**Problem statement**
Each line from the one bearing "ブラックフライデーセールのお知らせ (152, 520)" through the last line of the entries below should be returned exactly, with pictures left out.

**Dataset records**

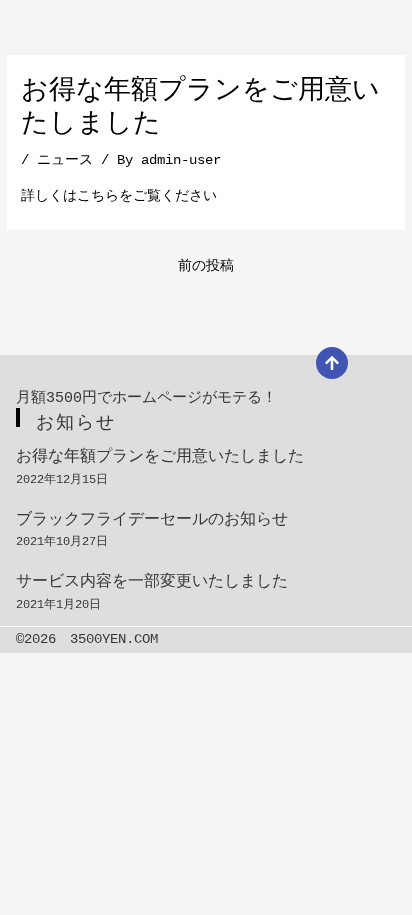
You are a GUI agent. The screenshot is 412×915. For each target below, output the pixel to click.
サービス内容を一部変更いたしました (152, 582)
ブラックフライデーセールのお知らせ (152, 520)
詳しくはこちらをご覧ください (119, 196)
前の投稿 (206, 266)
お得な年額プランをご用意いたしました (160, 457)
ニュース (65, 160)
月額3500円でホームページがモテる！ (146, 398)
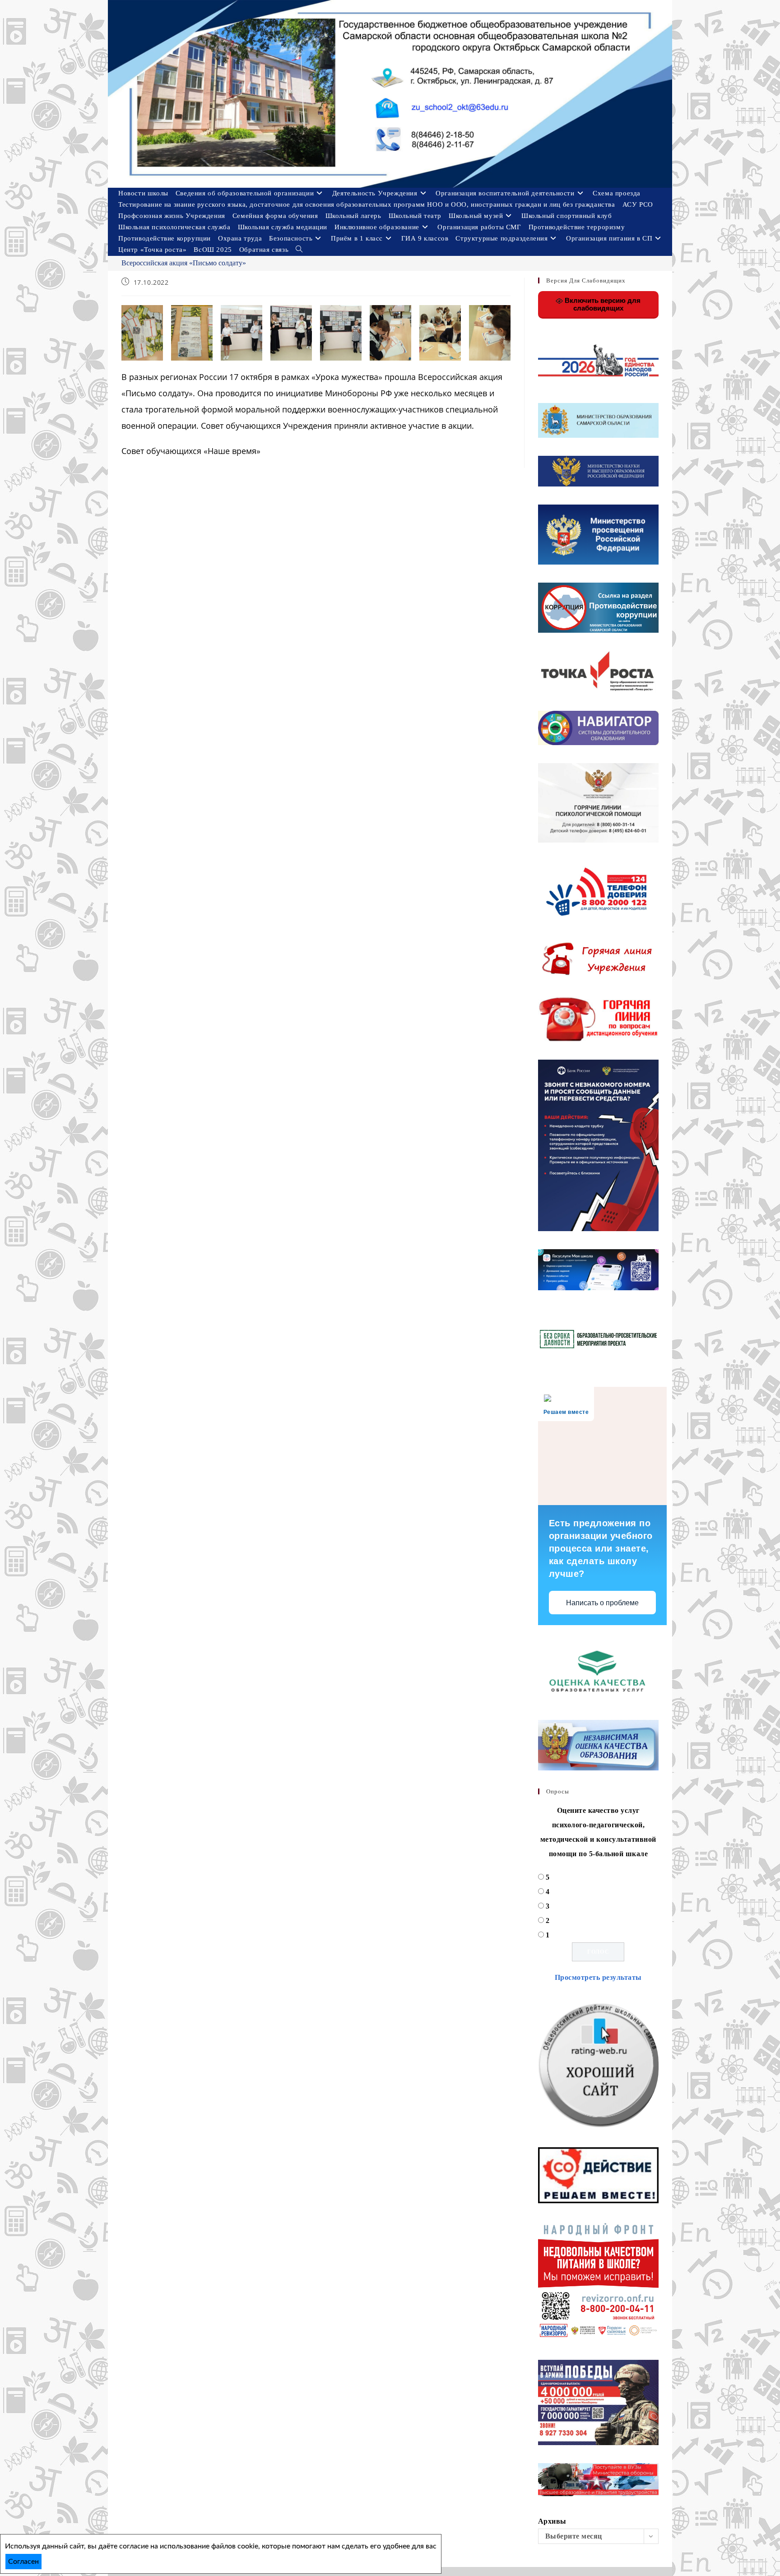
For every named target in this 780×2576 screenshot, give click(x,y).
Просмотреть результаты (598, 1977)
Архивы (552, 2521)
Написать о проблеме (602, 1603)
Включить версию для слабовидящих (602, 304)
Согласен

**Answer for this exercise**
ブラックフライデーセールのお知らせ (152, 520)
詳しくはこちらをご覧ください (119, 196)
前の投稿 (206, 266)
お得な年額プランをご用意いたしました (160, 457)
ニュース (65, 160)
月額3500円でホームページがモテる！ (146, 398)
For every named target in this 780×2576 screenshot, give click(x,y).
Просмотреть результаты (598, 1977)
Архивы (552, 2521)
Написать о проблеме (602, 1603)
Включить версию для слабовидящих (602, 304)
Согласен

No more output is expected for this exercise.